Eu acho que isto era para ser um filme de terror, ou algo do tipo. É um filmo tenso. Que causa estranheza.

Foi baseado numa série de suicidios sem explicação numa cidadezinha no sul do País de Gales. Foram ao todo 25 adolescentes que se enforcaram, sem carta de suicidio ou motivo que as investigações pudessem apurar.

O filme é construído em cima de um daqueles enredos batidos. Menina nova na cidade, tem de se enturmar, os colegas não gostam do pai dela porque ele é policial, ela arruma uns amigos desajustados, um namoradinha por quem faria qualquer coisa.

Ainda assim, vale a pena.
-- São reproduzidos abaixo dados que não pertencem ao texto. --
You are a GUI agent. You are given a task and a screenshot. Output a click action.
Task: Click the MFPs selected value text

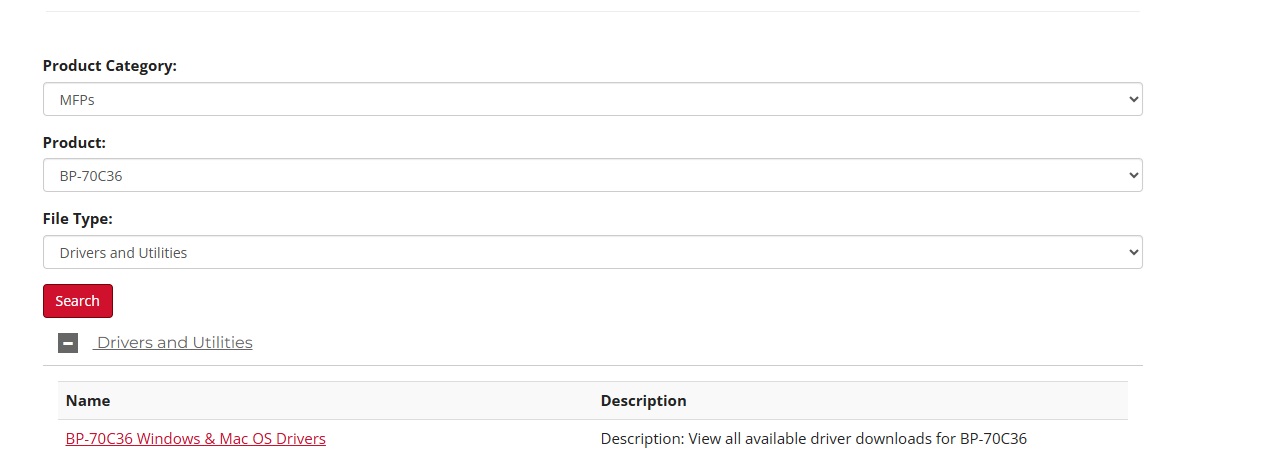click(77, 100)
Teve uma coisa que eu achei bastante razoável na hipótese construída no roteiro. Isso de não deixarem nenhuma explicação para se matarem.

Eu já conheci gente que se matou, ou que “tentou se matar”. Todos, todos, eu tenho certeza, só queriam chamar a atenção. Os que erradamente se mataram, foi só depois de encenarem quatro ou cinco “tentativas” e estarem já totalmente desacreditados.

Matar-se era então o último esforço desesperado, já totalmente confuso e tresloucado, de provar que falavam sério, na frente dos que duvidavam, ou anunciando a eles. Talvez para provocar culpa aos outros, como se eles fossem culpados por não resolverem os problemas dos quais ele deveria cuidar por si mesmo.

Talvez matarem-se assim, sem explicação fosse por isso. Eles sabiam o porquê. E só queriam chamar a atenção um do outro.